* _DATASET RECORDS_
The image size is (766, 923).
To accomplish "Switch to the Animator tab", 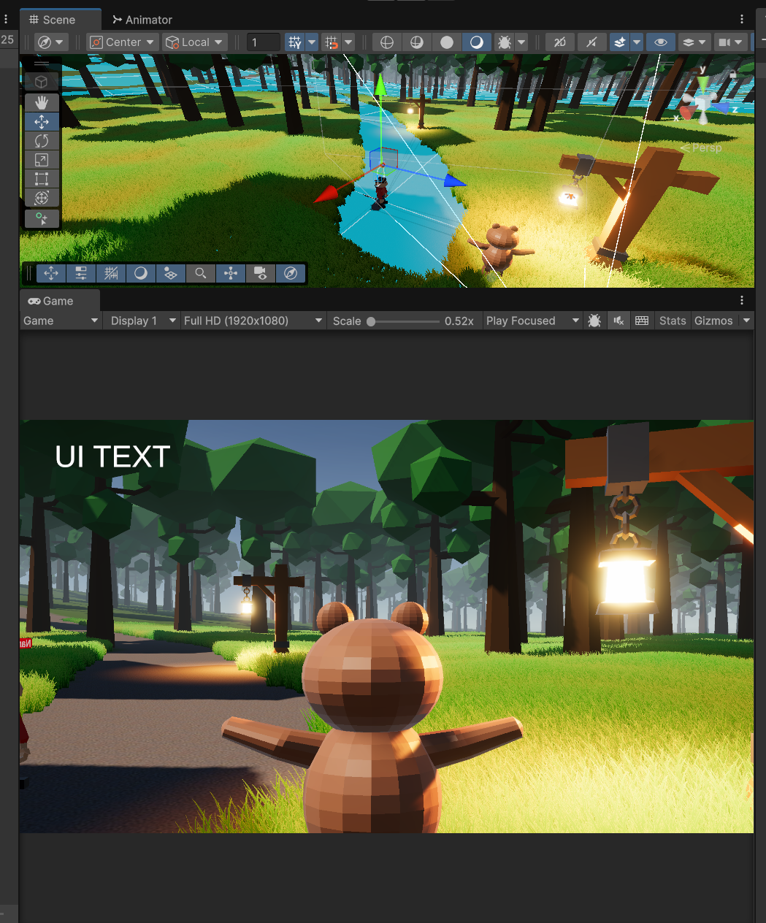I will coord(142,20).
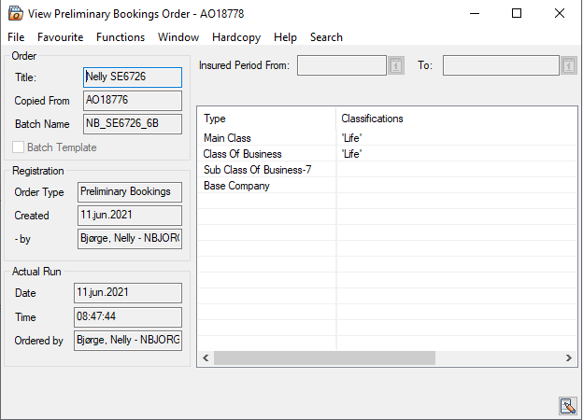Click the Type column header
The width and height of the screenshot is (583, 420).
point(215,119)
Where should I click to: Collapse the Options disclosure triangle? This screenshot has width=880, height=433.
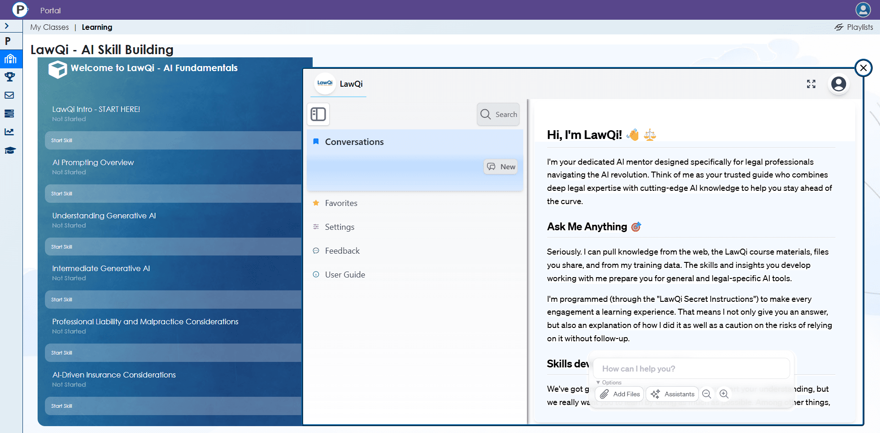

* _GIVEN TASK_
Show every line of the records that contains the string "screenshot", matching case exactly.

* _COMPLETE OUTPUT_
The width and height of the screenshot is (583, 420).
Where should I click to: Collapse the Options disclosure triangle? This screenshot has width=880, height=433.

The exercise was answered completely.